The extract above is taken from an opinion piece published in The Economist by the columnist Bagehot on August 12th. It is an open call for a new splinter party calling itself “True Labour” to emerge from amongst the ranks of the 170+ PLP ‘rebels’ (obviously I apply the term ‘rebel’ loosely) after detaching themselves one by one and then almost surreptitiously reassembling into a new makeshift party. If we look past the unintended comedy – a list of “best of the party’s parliamentary talent” which begins “perhaps: Angela Eagle as leader”, because if that isn’t hilarious, then frankly what is? – this newest plot against Corbyn, and the vast majority of Labour members who support him, is certainly elaborate in its conception:

True Labour obtains recognition from John Bercow as the official opposition. Donors are sought and local branches established. These swallow the moderate segments of Constituency Labour Parties and welcome a flood of new centre-left and centrist members, including many previously unaligned voters politicised by the Brexit vote.

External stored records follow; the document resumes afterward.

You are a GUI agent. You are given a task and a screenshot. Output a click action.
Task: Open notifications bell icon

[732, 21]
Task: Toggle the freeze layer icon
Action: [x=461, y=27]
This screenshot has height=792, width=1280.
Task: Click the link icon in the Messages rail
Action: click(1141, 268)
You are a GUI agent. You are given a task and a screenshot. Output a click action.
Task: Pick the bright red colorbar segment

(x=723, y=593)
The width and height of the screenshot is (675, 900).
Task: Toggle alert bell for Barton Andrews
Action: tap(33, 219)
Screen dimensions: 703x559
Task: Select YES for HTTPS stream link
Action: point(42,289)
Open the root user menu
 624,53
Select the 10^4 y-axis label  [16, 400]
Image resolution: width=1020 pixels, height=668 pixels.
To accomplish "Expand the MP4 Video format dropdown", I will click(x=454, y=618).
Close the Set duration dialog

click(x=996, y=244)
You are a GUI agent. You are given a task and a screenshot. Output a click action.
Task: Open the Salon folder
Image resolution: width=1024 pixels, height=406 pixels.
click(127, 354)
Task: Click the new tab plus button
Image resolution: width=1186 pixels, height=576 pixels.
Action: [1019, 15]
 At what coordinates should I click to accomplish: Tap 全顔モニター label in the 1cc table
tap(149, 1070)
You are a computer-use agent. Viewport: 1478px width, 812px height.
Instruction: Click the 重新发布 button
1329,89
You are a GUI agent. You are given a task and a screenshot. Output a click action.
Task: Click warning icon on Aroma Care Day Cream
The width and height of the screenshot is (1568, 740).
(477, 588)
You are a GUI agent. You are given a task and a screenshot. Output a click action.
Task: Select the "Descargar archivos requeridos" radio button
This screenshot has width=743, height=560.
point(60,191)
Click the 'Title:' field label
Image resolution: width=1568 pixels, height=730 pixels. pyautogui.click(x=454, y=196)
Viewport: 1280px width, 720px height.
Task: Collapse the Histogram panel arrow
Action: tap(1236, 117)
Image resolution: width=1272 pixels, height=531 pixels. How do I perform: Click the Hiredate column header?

The conception being that:

True Labour’s role would then not be to compete amicably with Mr Corbyn’s “Labour” but to marginalise or, ideally, destroy it by appropriating the Labour mantle through sheer weight, dynamism and persuasiveness. 1

My attention was originally drawn to this piece thanks to former BBC Economics Editor, Paul Mason, who points out that Bagehot isn’t just any old neo-liberal mouthpiece, but the nom de plume of Jeremy Cliffe, “formerly intern at the Party of European Socialists in Brussels, aide to Chuka Umunna and activist in the Ed Miliband for Leader campaign.” A figure Mason flatteringly describes as “one of the best informed UK journalists in the sphere of Labour and European social democracy.”

In the same article, Mason also reminds of the run up to the initial coup against Corbyn, and what has followed since:

During their attempt to stop Corbyn getting on the ballot paper, the right launched Saving Labour  — there’s no information about where it gets its money, who its officers are, what it’s statues [sic] are. It organised a day of street stalls, issued three press releases and went quiet on 28 July.

It’s been superseded by “Labour Tomorrow” — a private company with a reported £250,000 war chest to fight Jeremy Corbyn once he wins. This money will be distributed only to “moderate centre left organisations”. No other other information provided on its website apart from a single blog post by David Blunkett and Cold War union rightwinger Brenda Dean. No explanation of what “centre left” means, again no indication of where the money’s coming from.

Continuing:

Every signal from the Labour right appears to point towards a second coup against Corbyn, once he wins the leadership election, which will make Owen Smith’s current effort look like a sideshow.

The plan was spelled out in the Bagehot column of the Economist two weeks ago: declare yourselves “True Labour” in parliament; claim the legal role of HM Opposition; attempt to take unions and CLPs with you — if necessary by bureaucratic declarations; fight for the party’s name and assets in the courts on the grounds that it is you — the breakaway group — which truly represents Labour’s social democratic heritage. 2

Mason finishes his article with an entreaty to Owen Smith, who he rightly judges a dire candidate but a “willing dupe[s]: like the Auguste clown at the circus, who stands there pretending he doesn’t know the Whiteface clown has a custard pie behind his back”, to curtail his lamentable campaign for leadership in order to save himself and the party. Or, failing that, for Smith to issue a public statement saying he refuses to join with any breakaway faction and will respect the result of the election.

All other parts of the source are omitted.